The recent oil prices hikes have a varied effect on China's
processed oil companies. The bigger state-backed ones such as China
Petroleum and Chemical Corporation (Sinopec), China National
Petroleum Corporation (CNPC) and China National Offshore Oil
Corporation (CNOOC), are reaping huge profits due to their secured
oil supply and rising number of retail outlets across the
country.
But private oil enterprises are facing some very hard times.
A new ruling on market entry requirements for the finished or
processed oil sector, expected to be released by the Ministry of
Commerce (MOFCOM) very soon, could drive some of these private
companies out of business.
The rule, revised earlier this year, states that companies must
own a minimum of 10 petrol or stations before they are allowed to
compete in the market.
MOFCOM promulgated the Provisional Rule on Finished Oil Market
Management on November 2, 2004. It was implemented on January 1,
2005, but not without strong reaction from privately run oil
companies.
In June 2005, technical criteria concerning finished oil
wholesaling enterprises were released, stipulating that private
enterprise should own at least 30 petrol stations for market
entry.
Although that threshold has been lowered to 10, few private
companies can meet the requirement in a sector that is controlled
by a semi-monopoly.
On June 12 this year, three local chambers of commerce for the
petroleum industry and seven private oil enterprises made a joint
appeal to MOFCOM, asking that the threshold be adjusted again for
the oil and gas distribution sector, their last market
opportunity.
The appeal was led by the Heilongjiang Provincial Chamber of Commerce
for the Petroleum Industry.
Incomplete statistics show that there are over 10,000 private
oil and gas enterprises with an asset value of 10 million yuan
(US$1.25 million) or above nationwide. Privately run petrol
stations accounts for 53 percent of the total in China. In
Heilongjiang alone, private oil wholesalers' equipment investments
are more than 1 billion yuan (US$125 million).
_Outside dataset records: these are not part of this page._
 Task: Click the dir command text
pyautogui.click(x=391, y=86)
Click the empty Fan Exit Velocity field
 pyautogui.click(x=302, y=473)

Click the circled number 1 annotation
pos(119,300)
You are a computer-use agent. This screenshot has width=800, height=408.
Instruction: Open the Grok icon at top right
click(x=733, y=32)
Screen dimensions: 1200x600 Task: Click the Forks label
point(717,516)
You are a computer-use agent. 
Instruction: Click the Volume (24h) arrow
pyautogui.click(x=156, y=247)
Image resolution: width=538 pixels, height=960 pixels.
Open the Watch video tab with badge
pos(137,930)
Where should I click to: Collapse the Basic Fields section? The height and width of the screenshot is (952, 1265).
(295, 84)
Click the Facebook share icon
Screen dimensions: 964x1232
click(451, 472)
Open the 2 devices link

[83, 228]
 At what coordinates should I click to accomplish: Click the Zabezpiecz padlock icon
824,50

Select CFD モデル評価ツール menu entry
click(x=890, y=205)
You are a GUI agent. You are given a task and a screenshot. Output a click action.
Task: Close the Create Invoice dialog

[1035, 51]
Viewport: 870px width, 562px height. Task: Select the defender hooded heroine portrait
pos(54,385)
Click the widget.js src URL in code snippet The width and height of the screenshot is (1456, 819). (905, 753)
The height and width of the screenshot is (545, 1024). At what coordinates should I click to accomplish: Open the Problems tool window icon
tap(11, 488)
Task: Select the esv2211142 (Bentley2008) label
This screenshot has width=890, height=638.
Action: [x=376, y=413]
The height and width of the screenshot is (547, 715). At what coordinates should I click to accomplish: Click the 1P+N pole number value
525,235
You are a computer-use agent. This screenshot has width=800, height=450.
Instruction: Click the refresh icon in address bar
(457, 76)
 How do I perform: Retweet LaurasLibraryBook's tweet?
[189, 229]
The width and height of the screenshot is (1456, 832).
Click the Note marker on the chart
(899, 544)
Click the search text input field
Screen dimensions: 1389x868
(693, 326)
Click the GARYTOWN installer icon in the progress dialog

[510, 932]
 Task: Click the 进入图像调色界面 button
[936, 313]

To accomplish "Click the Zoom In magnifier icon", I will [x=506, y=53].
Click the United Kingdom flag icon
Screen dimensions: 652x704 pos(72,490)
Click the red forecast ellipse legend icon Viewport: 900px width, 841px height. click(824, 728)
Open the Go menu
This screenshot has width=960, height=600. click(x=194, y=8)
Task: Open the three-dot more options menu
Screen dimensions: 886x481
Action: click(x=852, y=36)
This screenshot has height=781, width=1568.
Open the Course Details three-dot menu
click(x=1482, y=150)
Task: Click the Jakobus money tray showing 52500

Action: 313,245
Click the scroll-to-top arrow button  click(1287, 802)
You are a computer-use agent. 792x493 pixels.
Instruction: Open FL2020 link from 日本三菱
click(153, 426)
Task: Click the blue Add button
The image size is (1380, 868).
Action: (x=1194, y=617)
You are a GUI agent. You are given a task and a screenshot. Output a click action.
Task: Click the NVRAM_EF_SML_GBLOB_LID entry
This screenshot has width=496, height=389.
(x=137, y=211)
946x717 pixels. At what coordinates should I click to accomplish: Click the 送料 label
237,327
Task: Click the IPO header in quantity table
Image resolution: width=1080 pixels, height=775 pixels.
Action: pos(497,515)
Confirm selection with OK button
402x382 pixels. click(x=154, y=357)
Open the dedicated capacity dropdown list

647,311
If the new measure takes effect, it will cause an estimated 15
billion yuan (US$1.876 billion) worth of losses nationwide, and
thousands of people will lose their jobs, warned Zhao Youshan, head
of the Heilongjiang chamber.
Further, the proposed entry threshold will only strengthen the
existing monopoly of the state-backed companies, which betrays the
country's efforts in breaking monopolies in general and encouraging
market competition, Zhao said.
However, if the government insists on implementing the
regulation, private companies ask that there be a period of
transition, failing which they will allow themselves to be bought
out by the government and thereafter quit the sector
altogether.
MOFCOM has held at least five seminars; reportedly to solicit
opinions on the rule from local government departments, and
state-owned, private and foreign-funded oil enterprises.
In a phone interview with China Business Times, a
ministry official said that MOFCOM has yet to comment on the
appeal, neither has it made a final decision.